The panel acknowledged the ongoing need for more hands-on training programs for APs, postgraduate programs, and resources geared for those in the community setting. Ms. Hylton mentioned ASCO’s Curricula for Advanced Practice Providers (ACAPPTM) offered through ASCO University (http://university.asco.org/app), which offers courses on topics such as basic symptom management, communication with patients, and pharmacology. Clerkships for later-level students were also noted as a possibility, as was the practice of taking on students interested in health care. “Working with students is a good recruitment tool, and I have hired many of my former students for our team,” stated Ms. Zitella.
Furthermore, much can be accomplished regarding advocacy efforts on behalf of APs. For instance, Ms. Zitella shared her experiences in creating an advanced practice provider council at Stanford. Caught between nursing and medicine and often reporting to nonclinical managers, advanced practitioners found their own forum to effect change through this group, she added.
Several recommendations were made by the panel to APs looking to implement changes in their practices and serve as advocates for health policy: Have long-term goals but start with small victories, be patient and line up all of your champions, promote your passion in writing and speaking, and get involved on the local political level.
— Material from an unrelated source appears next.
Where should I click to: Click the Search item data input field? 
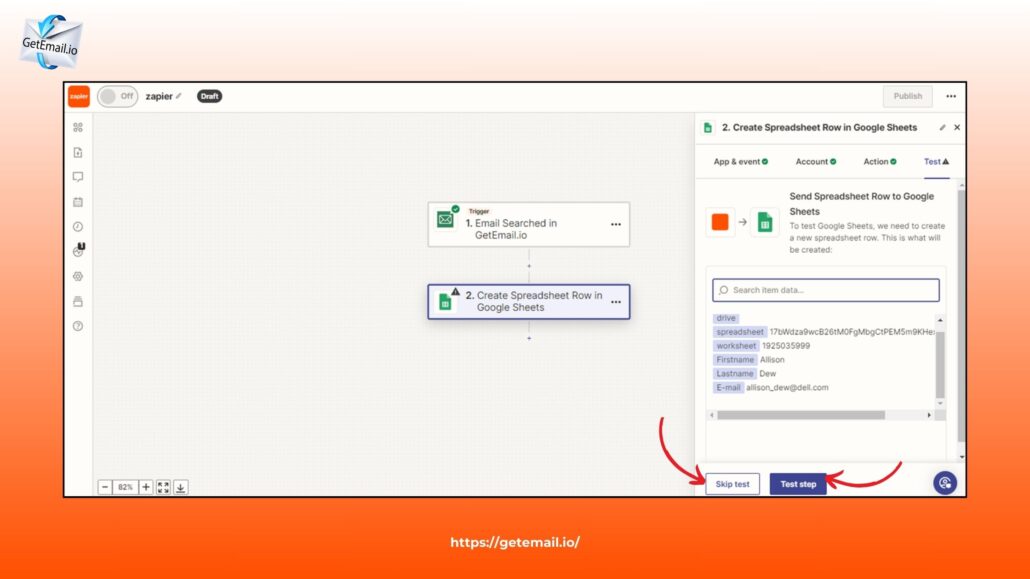coord(825,289)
Improving Patient Outcomes
In closing, the panel flagged one particular area in which collaborative practice may improve patient outcomes: adherence to oral oncolytic agents. Drs. Brant and Campen noted that there are stellar models focusing on oral adherence for multidisciplinary teams, and one of the best is a system that runs through a clinical pharmacist and an advanced practitioner.
Through such collaborative efforts, patient questions can be answered, adherence and refills can be tracked either by phone or text, the need for changes in dose can be assessed, and side effects can be identified and managed through follow-up. Ms. Vogel agreed that an oral clinic would be a major benefit to both patients and providers, “because these patients often do not get the education or attention that patients receiving intravenous chemotherapy receive,” she concluded. ■
Disclosure: Dr. Brant is on the speaker’s bureau for Genentech. Dr. Campen, Ms. Zitella, Ms. Hylton, and Ms. Vogel reported no potential conflicts of interest.